Proof that a spotlight shown on subtle racism, given the right lens to observe through, can provide moments of both horror and comedy, Jordan Peele’s directorial debut pulls absolutely no punches when it comes to showing the audience just how absurd these ideals can be if applied to an even sillier premise. Get Out is able to take well known racial stereotypes and horror tropes, mix them together and produce a thriller that is fun ride to experience. What stands out in particular is the protagonist’s friend, Rod, and how he is hearing all of Chris’ (Daniel Kaluuya) experiences relayed to him and his unbridled and unfiltered reaction to them, essentially checking the box of a character reciting the movie’s title. What cannot be stated enough is how funny Get Out is. Not only is the humor sharp and keeps you laughing throughout, there is also a perfect balance of thrills and scares mixed in as well to the point where you are oscillating back and forth between laughing at a situation developing, but by the end of that scene you are pulling back in fear or are nervous for what is to come next.

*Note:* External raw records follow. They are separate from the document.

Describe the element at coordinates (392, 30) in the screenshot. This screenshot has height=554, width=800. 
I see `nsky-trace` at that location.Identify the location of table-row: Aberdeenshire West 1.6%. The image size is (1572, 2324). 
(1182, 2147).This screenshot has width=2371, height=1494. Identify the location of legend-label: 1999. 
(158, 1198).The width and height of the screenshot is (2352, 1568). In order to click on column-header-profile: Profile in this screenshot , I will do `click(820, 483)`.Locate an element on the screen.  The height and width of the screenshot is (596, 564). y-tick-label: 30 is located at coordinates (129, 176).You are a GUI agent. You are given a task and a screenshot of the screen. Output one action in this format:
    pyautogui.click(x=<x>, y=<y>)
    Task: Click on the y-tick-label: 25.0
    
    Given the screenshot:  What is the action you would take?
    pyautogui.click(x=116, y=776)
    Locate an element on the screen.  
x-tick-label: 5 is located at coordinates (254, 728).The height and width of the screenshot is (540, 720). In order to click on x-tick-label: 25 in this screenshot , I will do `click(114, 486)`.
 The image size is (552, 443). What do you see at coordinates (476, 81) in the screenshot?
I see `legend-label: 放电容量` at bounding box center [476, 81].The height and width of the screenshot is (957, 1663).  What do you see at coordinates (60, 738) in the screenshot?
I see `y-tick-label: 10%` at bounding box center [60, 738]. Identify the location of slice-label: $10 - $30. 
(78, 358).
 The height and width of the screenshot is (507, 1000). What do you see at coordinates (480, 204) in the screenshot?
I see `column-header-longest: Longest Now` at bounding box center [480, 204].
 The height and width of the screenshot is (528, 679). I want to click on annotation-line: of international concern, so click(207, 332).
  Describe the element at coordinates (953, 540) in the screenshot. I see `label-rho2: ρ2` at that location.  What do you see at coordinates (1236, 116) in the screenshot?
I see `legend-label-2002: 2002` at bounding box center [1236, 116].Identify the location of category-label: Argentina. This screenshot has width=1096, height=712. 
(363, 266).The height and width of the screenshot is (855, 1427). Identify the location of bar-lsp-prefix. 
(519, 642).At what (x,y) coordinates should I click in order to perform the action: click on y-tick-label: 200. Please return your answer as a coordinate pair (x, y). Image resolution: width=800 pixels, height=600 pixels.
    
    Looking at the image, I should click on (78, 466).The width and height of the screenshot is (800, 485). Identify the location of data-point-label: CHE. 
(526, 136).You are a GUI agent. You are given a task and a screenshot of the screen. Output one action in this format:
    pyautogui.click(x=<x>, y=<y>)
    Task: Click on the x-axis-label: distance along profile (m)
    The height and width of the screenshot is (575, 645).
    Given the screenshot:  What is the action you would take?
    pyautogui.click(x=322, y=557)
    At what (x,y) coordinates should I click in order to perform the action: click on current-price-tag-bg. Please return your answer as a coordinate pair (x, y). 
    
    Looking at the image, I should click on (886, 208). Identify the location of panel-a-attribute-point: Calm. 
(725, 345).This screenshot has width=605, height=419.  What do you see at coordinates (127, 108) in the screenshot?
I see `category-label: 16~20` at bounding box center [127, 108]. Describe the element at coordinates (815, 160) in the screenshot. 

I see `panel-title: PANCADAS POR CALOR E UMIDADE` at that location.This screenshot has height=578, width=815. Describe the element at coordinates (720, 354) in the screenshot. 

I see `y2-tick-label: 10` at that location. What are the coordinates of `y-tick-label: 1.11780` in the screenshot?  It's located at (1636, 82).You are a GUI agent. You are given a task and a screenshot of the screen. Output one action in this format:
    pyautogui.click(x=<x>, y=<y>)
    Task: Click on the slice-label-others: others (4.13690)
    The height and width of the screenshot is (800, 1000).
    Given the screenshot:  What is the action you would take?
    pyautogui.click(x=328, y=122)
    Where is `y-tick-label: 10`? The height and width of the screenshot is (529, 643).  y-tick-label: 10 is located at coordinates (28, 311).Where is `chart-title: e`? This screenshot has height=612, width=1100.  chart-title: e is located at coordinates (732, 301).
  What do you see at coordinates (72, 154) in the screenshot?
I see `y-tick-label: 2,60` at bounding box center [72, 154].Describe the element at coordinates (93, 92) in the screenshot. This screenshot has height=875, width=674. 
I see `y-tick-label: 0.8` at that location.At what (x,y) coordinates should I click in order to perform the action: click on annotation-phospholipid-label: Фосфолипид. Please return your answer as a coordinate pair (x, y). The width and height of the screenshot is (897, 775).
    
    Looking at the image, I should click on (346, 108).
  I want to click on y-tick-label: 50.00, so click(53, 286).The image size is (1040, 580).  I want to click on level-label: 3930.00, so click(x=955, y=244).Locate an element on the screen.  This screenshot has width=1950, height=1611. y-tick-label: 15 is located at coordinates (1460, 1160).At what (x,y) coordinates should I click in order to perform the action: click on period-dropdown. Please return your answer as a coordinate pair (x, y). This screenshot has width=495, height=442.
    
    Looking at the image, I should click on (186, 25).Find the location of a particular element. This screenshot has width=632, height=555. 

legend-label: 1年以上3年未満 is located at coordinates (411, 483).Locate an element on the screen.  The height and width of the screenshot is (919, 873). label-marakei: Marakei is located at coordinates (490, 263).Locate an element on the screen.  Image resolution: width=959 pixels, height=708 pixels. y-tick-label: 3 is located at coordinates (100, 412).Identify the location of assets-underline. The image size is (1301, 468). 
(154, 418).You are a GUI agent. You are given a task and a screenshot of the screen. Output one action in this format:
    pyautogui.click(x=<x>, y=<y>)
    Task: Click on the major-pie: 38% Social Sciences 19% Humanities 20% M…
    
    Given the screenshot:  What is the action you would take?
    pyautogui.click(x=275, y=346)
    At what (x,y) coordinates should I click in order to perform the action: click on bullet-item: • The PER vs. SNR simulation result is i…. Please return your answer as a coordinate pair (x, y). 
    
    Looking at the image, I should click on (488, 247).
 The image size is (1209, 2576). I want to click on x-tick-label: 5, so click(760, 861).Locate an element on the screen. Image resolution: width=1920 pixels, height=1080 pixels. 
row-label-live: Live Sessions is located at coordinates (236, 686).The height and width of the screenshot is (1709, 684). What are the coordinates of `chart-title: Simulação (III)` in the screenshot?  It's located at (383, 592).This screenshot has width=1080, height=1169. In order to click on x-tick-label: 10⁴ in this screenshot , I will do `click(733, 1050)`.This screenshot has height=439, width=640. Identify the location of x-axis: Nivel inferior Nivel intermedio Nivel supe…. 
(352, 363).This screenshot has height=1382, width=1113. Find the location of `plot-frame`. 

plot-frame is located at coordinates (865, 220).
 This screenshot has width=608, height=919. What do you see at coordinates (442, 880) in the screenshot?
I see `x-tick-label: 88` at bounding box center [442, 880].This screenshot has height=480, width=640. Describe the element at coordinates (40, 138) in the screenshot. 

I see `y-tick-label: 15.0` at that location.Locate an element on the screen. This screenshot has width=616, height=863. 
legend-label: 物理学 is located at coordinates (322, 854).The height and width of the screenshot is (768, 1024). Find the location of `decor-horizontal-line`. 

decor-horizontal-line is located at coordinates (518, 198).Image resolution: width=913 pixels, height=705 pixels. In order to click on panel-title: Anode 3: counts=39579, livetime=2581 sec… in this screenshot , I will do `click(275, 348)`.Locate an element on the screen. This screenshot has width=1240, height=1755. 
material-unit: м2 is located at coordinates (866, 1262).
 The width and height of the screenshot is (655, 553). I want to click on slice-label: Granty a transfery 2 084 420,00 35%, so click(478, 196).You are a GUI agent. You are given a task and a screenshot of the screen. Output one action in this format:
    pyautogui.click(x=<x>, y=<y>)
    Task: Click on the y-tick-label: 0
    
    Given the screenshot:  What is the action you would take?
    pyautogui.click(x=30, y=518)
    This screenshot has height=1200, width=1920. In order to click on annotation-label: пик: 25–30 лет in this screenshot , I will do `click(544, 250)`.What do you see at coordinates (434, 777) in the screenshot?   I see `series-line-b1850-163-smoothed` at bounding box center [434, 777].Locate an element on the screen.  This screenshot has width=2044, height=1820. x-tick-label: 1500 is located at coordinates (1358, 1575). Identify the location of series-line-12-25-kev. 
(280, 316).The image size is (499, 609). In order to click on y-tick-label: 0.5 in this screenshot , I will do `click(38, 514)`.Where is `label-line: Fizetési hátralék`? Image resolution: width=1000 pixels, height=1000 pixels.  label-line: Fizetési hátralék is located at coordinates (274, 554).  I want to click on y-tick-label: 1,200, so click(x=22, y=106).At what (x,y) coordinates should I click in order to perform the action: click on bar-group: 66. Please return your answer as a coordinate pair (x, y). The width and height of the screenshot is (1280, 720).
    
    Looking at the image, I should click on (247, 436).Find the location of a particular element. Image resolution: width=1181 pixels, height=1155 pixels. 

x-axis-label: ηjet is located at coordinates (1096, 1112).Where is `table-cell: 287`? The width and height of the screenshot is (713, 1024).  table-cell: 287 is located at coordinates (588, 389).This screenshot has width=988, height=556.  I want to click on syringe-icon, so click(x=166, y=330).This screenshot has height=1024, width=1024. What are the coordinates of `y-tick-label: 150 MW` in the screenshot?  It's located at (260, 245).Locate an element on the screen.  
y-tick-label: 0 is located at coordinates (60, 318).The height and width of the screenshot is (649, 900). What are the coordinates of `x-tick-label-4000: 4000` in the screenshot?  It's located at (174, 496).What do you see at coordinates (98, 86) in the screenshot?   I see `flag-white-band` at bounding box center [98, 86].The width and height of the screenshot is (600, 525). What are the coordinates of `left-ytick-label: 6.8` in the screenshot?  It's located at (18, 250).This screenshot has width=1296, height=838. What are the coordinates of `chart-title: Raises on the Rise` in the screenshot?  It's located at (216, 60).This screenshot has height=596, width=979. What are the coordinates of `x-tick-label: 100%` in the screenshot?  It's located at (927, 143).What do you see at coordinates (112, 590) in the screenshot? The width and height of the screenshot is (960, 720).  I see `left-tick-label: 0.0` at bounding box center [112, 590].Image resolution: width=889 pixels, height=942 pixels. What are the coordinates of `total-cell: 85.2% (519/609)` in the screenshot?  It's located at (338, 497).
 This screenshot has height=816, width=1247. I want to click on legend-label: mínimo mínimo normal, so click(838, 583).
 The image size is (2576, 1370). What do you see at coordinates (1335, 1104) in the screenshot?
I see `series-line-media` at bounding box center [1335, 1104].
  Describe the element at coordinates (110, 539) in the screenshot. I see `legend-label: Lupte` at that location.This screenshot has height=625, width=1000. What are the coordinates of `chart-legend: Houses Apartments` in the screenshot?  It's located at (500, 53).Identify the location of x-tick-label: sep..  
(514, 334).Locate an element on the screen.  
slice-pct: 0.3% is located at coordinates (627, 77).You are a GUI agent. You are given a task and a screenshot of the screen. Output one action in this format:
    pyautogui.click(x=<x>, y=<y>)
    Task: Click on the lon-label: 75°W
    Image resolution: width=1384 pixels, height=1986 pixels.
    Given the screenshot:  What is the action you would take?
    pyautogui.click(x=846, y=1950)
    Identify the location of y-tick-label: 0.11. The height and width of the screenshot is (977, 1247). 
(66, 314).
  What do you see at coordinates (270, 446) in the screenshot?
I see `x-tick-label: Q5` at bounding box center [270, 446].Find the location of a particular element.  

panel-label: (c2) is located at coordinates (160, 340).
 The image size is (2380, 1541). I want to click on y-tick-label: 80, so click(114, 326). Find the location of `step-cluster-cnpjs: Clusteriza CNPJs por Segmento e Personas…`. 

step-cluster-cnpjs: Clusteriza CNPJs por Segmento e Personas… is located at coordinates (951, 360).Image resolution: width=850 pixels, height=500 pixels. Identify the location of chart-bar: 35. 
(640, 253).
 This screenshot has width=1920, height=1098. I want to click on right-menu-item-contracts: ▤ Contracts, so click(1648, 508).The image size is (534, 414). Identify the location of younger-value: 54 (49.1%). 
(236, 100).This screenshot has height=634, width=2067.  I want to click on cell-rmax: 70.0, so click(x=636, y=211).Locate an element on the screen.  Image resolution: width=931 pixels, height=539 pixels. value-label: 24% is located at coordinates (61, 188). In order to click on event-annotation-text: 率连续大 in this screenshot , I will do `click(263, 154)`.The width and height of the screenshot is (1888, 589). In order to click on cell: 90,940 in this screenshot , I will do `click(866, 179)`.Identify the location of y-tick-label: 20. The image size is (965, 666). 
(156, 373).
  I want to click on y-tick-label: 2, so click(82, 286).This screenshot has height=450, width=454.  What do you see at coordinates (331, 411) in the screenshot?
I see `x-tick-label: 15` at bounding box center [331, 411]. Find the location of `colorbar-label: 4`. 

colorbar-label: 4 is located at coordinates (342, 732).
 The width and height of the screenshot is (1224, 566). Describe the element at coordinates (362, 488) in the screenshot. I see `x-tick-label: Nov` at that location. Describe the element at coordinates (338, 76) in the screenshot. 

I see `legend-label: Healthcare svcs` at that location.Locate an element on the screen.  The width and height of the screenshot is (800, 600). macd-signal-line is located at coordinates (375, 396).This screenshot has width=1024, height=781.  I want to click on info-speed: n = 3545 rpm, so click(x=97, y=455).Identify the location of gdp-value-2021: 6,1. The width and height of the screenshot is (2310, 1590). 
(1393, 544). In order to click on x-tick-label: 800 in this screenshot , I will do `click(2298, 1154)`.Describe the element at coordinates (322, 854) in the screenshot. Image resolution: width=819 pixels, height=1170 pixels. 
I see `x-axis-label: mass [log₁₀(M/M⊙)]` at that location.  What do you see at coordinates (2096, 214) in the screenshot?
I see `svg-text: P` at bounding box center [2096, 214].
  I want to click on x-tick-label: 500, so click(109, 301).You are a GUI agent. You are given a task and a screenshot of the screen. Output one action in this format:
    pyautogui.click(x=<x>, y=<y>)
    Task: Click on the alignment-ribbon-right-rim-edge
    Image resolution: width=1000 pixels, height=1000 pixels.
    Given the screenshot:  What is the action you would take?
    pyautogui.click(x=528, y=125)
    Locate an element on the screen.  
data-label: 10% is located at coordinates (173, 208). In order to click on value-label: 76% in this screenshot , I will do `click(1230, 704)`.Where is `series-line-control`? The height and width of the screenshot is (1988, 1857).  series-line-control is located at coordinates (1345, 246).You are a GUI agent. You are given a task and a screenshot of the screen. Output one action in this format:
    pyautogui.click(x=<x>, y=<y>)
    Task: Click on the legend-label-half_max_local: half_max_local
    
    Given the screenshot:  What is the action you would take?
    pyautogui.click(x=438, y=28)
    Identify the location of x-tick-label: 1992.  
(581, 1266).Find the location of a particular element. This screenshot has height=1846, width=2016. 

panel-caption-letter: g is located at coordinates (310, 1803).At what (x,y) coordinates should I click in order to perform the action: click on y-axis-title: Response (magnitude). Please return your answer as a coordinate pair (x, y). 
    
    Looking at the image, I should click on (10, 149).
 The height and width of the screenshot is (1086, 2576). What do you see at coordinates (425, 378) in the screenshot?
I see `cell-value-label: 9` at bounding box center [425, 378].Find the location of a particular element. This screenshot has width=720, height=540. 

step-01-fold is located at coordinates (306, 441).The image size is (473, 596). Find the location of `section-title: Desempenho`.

At it’s core, Get Out is just a really fun watch, one that I would recommend for theaters for two reasons:
What else are you going to see? 50 Shades Darker…….again?
The audience will make this movie for you.
Our audience completely gave in to the experience of this movie so much so that it turned it into one loud commentary while the movie was playing. People weren’t afraid to voice their opinions out loud towards the screen and in normal circumstances this would agitate me, however, with Get Out it only made it better. The best example I can provide for this was the lady sitting in front of me and Gary (the original Gary Scale) yelled out at one point, “Oh heck NO! Get in the dang car!!!” That just made the movie more enjoyable.
Beyond that, there’s not a lot to tell unless you want it spoiled for you, which I would hate to do because it truly is a great ending. You’ll probably read, if you haven’t already, a bunch of think-pieces or write ups about how this will break down barriers on race and how we see issues dealing with color and while I don’t want to diminish anything regarding those issues, I would argue that those people are missing the point of why this film exists in the first place…..to entertain. It’s really funny and meant to just be enjoyed. Nothing more. Nothing less. Sure, it has elements of race throughout, but to be honest it is centered around an interracial couple meeting the female’s parents for the first time. Race is going to come up at some point but it is how Peele handled those moments that gave birth to both scares and laughs that is truly unique for this style of film. What cannot be forgotten is that this is a thriller that will not only give you pause but will also allow moments of true comedy to shine through.